Apoio e solidariedade à luta das mulheres estadunidenses contra esse ataque! Não aceitamos nenhum retrocesso na lei! E lutemos também pela legalização do aborto seguro e gratuito no Brasil e em toda América Latina!

Declaração de Lula não reflete os governos do PT

No mês passado, Lula (PT) afirmou que o aborto deve ser tratado como uma questão de saúde pública e um direito que todas as mulheres deveriam ter. Para ele, quem mais sofre com a proibição são as mulheres pobres, que não têm acesso a métodos seguros. A declaração causou a fúria de setores da igreja evangélica e Lula foi repreendido pela coordenação da campanha que tenta negociar o apoio desses setores.

Vale ressaltar que Lula e o PT comandaram o país durante 14 anos e, durante esse período, nenhuma palha foi movida pela legalização do aborto, pelo contrário, o governo chegou a retirar do Congresso Nacional um projeto de lei que propunha a legalização.
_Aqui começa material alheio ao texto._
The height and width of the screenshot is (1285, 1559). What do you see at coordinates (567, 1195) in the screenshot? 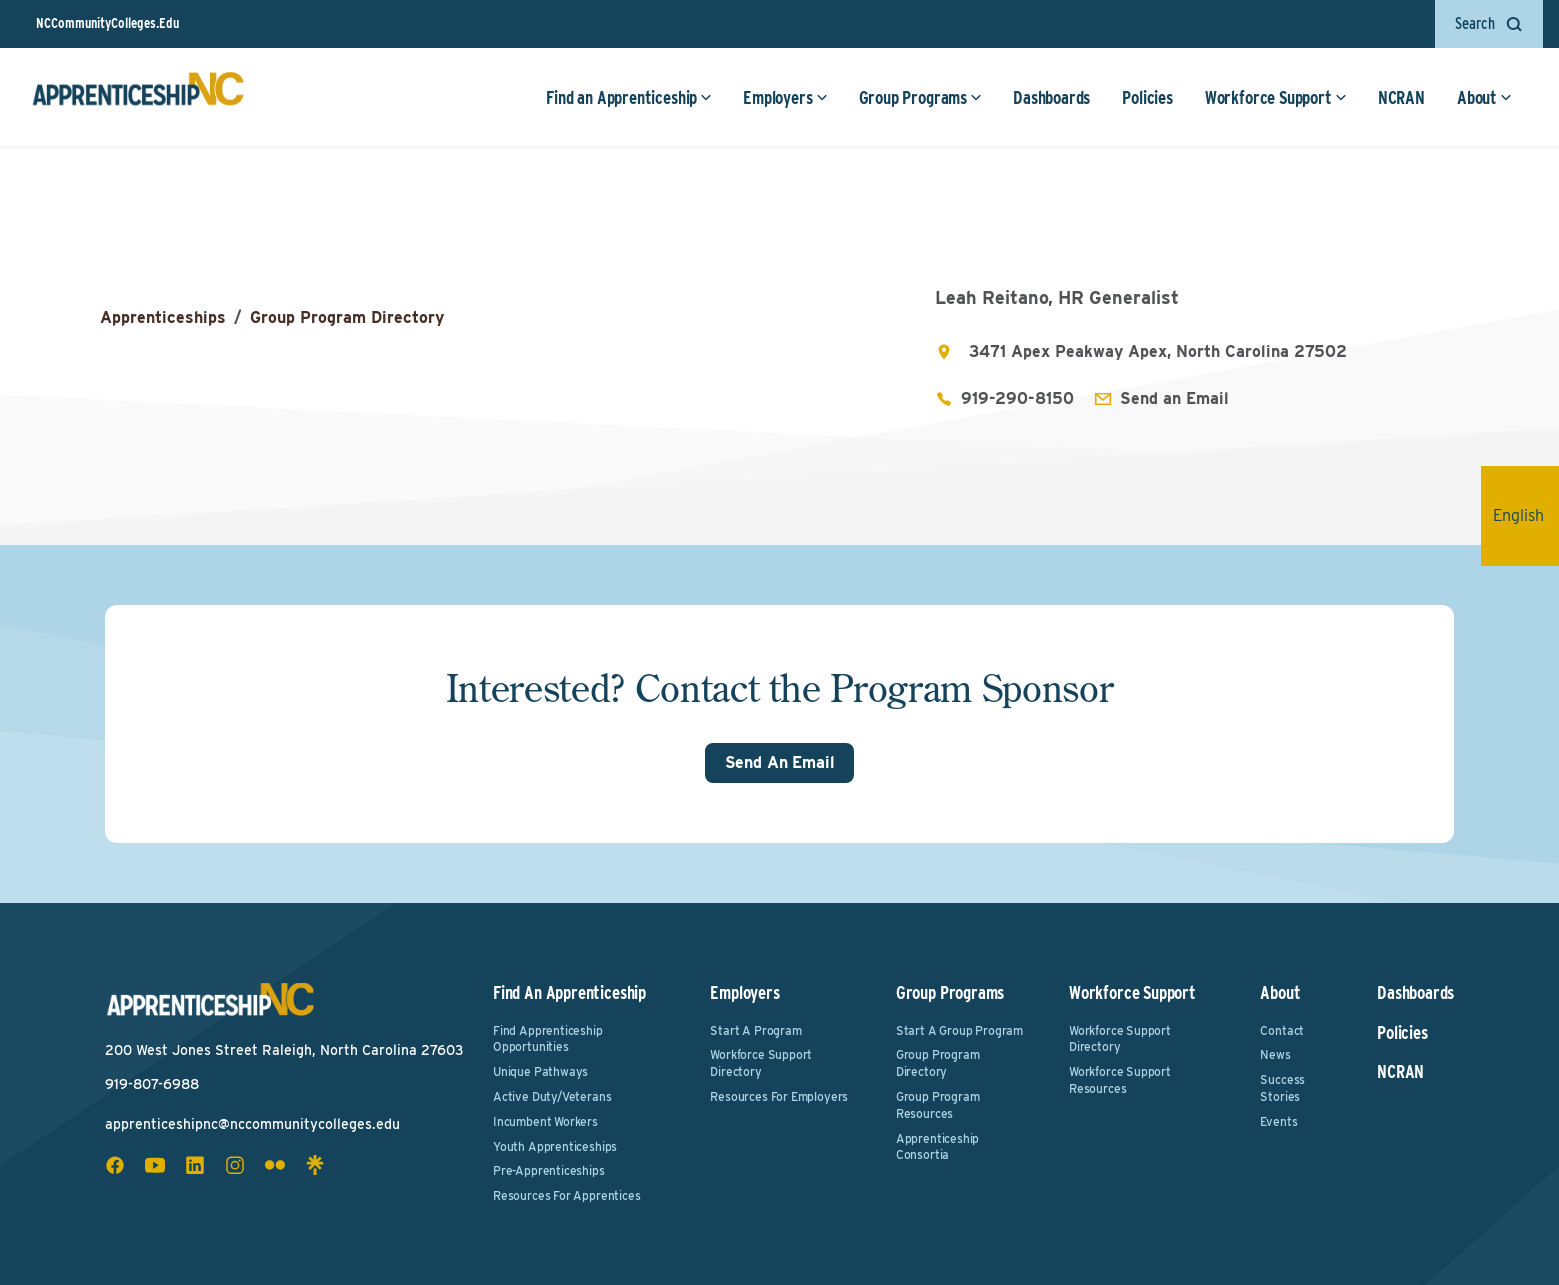
I see `Resources for Apprentices` at bounding box center [567, 1195].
E em troca do apoio evangélico à sua candidatura em 2010, Dilma “vendeu” a pauta do aborto e outras ligadas à questão LGBTI, com a Carta aberta ao povo de Deus, no qual assumia o compromisso de, caso eleita, fazer da família o foco principal de seu governo.

A declaração de Lula vem num momento em que a maré verde varre a América Latina e nada mais é do que um aceno às mulheres que cada vez mais vem lutando por seus direitos no país, mas nada indica que se for eleito priorizará essa pauta, ainda mais tendo como vice Geraldo Alckmin, um reacionário abertamente contrário ao aborto. Nós, que sempre defendemos a legalização do aborto, dizemos que só podemos confiar em nossa própria organização e luta, é dessa forma que arrancaremos o direito das mulheres de decidir sobre seus corpos. A campanha da Vera a presidente está a serviço desse programa e dessas lutas.